REQUIRED TASK A:
Answer these questions about the forum thread on recent rod builds, one line each:
(i) On which blanks were the recent builds made?
(ii) What does the purple and red rod have on each guide?
(iii) Which poster looks forward to meeting Walt at the expo?
REQUIRED TASK B:
Rewrite the passage of the forum thread starting at "Thanks guys!" and ending at "of the guides.", substituting "crystal" for "rhinestone".

===== READING TEXT =====

# couple recent builds



## WALT D. (Dec 18, 2003)

a few recent builds on WRI blanks


----------



## Fishinbuddy (Mar 11, 2009)

Nice work. Looks good.


----------



## Tacpayne (Dec 20, 2008)

Really nice marbleing Walt. Look forward to meeting you at the expo also


----------



## RuddeDogg (Mar 20, 2004)

Great work.


----------



## sprtsracer (Apr 27, 2005)

Absolutely BEAUTIFUL work!


----------



## Jackman1950 (Sep 28, 2008)

Walt, beautiful as usual. Can't wait to see mine.


----------



## Billy 40 (Jan 11, 2010)

That Sparkler came out kick ass, nice job. TEh guide wrap had to be a bit of a pain in teh butt, very nicely done!!


----------



## WALT D. (Dec 18, 2003)

Thanks guys! 

What is probably not very obvious from my lack of photagraphy skills is that the purple and red rod with the Sparkler butt wrap has a rhinestone on each guide and at the center of each pattern on the butt wrap; It is pretty flashy in the sun.

And yes Billy the guide wraps took a little time, but I like adding a little crosswrap on guides when I can. Here's a couple more shots of the guides.

Thanks again!


----------



## PEEWEE (Jan 6, 2008)

Awesome work Walt...


----------

===== MATERIAL =====

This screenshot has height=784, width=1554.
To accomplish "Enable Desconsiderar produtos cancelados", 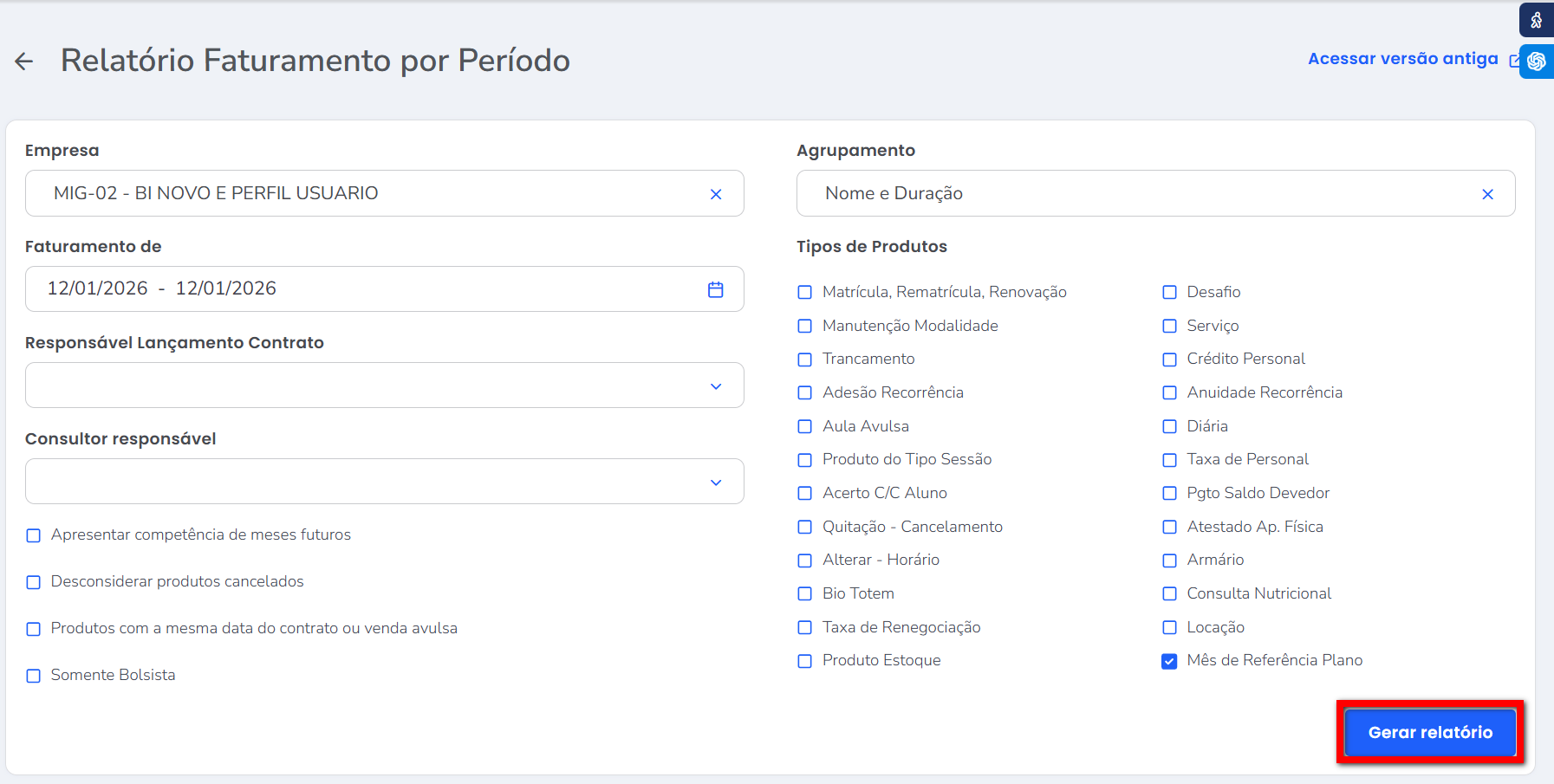I will pos(34,582).
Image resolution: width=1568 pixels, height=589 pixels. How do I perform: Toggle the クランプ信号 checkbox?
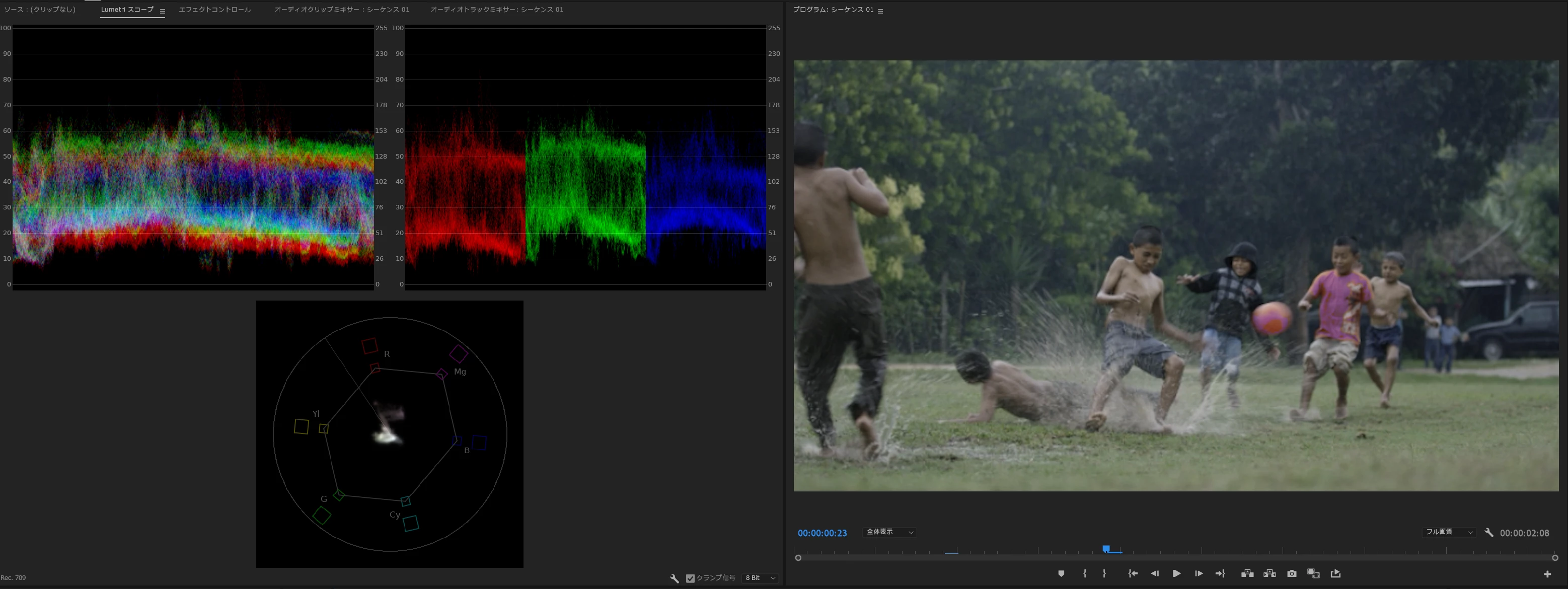point(690,578)
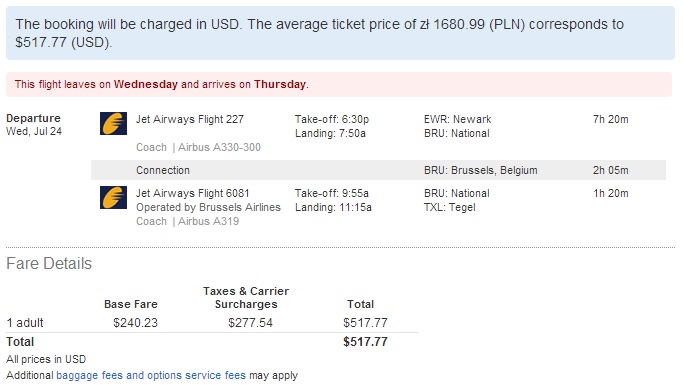The image size is (683, 386).
Task: Click the Fare Details heading
Action: 49,264
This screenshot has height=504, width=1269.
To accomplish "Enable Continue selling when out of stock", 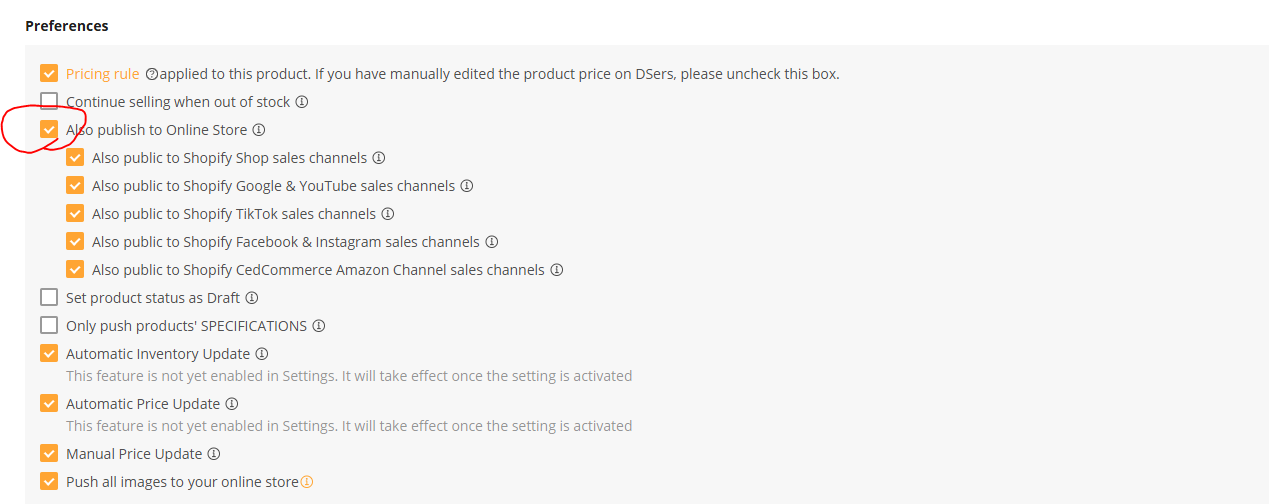I will 49,101.
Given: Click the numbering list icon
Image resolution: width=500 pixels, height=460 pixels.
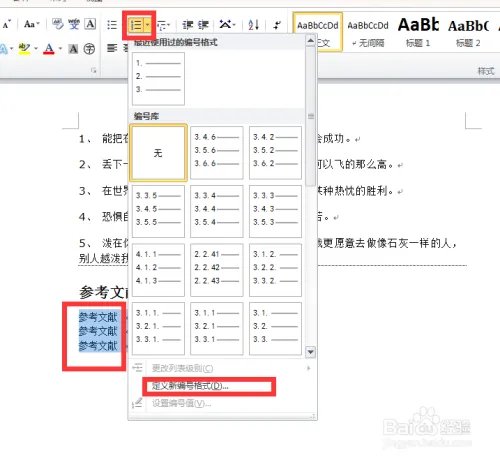Looking at the screenshot, I should (136, 25).
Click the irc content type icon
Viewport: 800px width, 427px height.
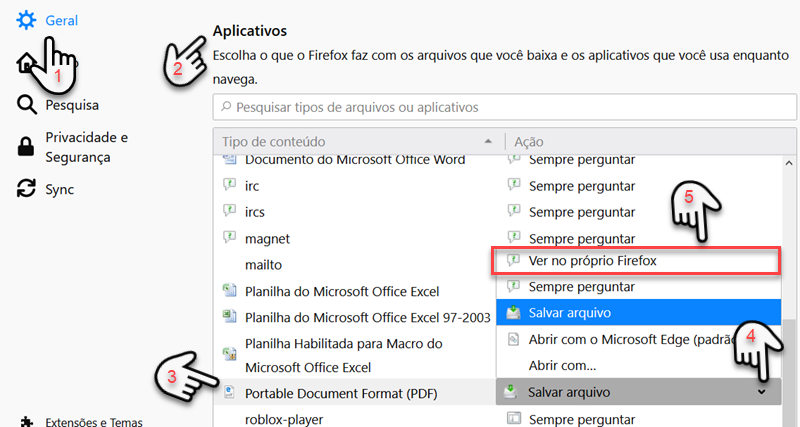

=====

EXERCISE ANSWER A:
(i) WRI blanks.
(ii) A rhinestone.
(iii) Tacpayne.

EXERCISE ANSWER B:
Thanks guys! 

What is probably not very obvious from my lack of photagraphy skills is that the purple and red rod with the Sparkler butt wrap has a crystal on each guide and at the center of each pattern on the butt wrap; It is pretty flashy in the sun.

And yes Billy the guide wraps took a little time, but I like adding a little crosswrap on guides when I can. Here's a couple more shots of the guides.